DSM data/dsm/Coarsen.NT26NE_50CM_DSM_PHASE3.tif
DTM data/dtm/Coarsen.NT26NE_50CM_DTM_PHASE3.tif


## Additional exercises

File $\texttt{MtStHelens.txt}$ is a DEM of Mount St Helens on an 800×800 point grid with 20 m horizontal spacing.

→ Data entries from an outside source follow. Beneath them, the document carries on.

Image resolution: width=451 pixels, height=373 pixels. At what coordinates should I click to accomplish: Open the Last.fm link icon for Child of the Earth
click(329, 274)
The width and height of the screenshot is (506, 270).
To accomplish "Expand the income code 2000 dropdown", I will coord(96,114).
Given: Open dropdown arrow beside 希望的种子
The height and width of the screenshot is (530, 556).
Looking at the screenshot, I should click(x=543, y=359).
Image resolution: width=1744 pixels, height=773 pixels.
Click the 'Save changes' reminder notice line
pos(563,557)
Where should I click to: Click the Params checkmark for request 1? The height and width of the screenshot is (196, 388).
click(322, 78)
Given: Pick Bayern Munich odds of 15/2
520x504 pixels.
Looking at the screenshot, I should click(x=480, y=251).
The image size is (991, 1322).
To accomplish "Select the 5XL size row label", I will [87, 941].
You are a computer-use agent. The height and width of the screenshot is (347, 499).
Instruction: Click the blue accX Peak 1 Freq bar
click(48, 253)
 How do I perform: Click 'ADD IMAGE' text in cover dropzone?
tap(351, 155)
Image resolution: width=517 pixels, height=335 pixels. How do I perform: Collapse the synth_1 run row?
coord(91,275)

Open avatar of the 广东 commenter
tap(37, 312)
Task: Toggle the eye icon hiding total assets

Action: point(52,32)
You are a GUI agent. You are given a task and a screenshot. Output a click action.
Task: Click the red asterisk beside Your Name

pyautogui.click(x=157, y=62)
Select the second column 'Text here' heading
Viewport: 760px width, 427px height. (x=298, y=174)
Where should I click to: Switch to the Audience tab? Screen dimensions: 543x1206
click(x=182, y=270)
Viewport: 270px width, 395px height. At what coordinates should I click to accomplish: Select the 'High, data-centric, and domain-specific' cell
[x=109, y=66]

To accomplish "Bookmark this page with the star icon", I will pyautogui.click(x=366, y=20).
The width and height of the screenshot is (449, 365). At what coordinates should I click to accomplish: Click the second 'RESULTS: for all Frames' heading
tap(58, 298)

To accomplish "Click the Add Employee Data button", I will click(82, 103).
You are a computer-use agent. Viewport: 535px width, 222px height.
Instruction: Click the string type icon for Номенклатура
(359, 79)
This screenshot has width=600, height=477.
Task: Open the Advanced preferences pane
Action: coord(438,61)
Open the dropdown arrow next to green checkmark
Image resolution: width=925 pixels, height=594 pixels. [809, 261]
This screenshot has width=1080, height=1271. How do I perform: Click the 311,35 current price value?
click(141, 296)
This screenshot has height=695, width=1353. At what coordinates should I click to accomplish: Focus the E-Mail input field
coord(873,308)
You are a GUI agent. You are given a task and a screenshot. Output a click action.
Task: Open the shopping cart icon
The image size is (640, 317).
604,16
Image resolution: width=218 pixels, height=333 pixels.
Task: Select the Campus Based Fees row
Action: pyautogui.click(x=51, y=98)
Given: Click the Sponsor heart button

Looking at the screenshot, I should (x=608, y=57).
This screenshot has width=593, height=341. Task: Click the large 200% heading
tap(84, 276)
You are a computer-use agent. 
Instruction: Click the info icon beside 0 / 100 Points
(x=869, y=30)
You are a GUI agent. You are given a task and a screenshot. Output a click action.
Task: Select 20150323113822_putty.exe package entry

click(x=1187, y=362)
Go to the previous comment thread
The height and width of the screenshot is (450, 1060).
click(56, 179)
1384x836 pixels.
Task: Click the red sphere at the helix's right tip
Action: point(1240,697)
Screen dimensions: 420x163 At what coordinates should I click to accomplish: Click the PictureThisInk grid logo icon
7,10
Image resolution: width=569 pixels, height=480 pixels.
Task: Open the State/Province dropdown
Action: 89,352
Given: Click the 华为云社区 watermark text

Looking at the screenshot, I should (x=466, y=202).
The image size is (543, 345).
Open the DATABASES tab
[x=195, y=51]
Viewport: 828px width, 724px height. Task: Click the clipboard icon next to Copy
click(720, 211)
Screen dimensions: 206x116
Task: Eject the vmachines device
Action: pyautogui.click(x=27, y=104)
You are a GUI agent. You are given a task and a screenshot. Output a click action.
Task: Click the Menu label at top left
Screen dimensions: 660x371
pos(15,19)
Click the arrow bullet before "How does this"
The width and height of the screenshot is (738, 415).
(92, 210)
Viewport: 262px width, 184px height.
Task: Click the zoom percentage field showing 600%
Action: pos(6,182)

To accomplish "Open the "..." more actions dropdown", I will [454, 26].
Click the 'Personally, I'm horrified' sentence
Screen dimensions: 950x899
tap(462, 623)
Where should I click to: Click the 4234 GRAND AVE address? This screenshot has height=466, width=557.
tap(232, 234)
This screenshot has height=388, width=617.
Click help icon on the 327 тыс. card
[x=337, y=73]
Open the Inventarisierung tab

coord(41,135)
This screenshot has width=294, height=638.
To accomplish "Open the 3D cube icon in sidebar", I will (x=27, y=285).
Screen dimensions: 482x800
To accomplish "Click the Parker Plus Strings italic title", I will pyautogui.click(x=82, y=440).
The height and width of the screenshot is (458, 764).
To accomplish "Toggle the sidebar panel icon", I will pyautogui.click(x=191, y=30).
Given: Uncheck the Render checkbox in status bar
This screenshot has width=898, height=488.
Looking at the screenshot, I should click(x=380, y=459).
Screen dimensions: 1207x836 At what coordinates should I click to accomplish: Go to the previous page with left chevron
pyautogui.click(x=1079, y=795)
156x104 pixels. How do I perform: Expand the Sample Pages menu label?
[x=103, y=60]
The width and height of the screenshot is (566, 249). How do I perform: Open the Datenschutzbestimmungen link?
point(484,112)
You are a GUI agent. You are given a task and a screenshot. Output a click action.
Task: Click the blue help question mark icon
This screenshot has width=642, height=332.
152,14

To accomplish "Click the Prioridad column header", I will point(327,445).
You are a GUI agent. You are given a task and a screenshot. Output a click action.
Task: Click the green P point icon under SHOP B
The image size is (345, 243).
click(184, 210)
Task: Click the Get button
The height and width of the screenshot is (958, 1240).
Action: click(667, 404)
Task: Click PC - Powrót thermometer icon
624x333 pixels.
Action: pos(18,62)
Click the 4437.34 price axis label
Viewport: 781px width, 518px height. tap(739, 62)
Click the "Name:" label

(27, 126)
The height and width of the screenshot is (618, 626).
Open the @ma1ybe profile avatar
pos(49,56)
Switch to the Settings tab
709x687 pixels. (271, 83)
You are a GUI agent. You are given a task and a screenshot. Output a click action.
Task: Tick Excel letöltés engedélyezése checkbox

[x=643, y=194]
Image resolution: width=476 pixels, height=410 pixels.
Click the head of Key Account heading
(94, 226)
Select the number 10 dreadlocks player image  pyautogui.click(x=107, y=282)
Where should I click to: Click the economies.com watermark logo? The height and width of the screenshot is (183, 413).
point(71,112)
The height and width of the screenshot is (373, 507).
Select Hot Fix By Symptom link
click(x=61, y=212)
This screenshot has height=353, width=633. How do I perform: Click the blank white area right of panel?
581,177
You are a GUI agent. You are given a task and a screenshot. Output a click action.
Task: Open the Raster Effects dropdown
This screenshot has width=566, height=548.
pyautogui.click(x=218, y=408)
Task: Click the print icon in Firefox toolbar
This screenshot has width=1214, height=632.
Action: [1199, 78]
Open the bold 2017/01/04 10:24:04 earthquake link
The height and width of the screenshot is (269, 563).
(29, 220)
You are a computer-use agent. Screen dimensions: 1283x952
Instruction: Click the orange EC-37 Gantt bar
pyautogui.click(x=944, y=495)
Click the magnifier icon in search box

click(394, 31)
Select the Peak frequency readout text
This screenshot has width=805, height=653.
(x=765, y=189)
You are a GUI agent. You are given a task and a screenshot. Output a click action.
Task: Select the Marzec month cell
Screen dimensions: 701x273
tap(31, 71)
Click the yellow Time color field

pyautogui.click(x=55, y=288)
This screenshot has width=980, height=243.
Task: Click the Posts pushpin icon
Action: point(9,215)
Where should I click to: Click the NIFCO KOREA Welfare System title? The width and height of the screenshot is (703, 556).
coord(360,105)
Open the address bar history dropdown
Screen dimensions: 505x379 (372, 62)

View it with the programs that you wrote for Arthur’s Seat, adjusting parameters as necessary.

### Plotting vectors

Files $\texttt{Psurf.txt}$, $\texttt{Uwind.txt}$ and $\texttt{Vwind.txt}$ contain surface pressure (hPa) and westerly and southerly components of the wind (m s$^{–1}$) over the North Atlantic on 1 September 2010. Make a single plot showing wind speed with colours and pressure with contours (isobars).

If you have named the arrays holding the westerly and southerly wind vector components `U` and `V`, wind vector arrows can be simply added to the plot by `plt.quiver(U,V)`. If you know a little meteorology, you will be able to check that the relationship between the isobars and the wind vectors makes sense.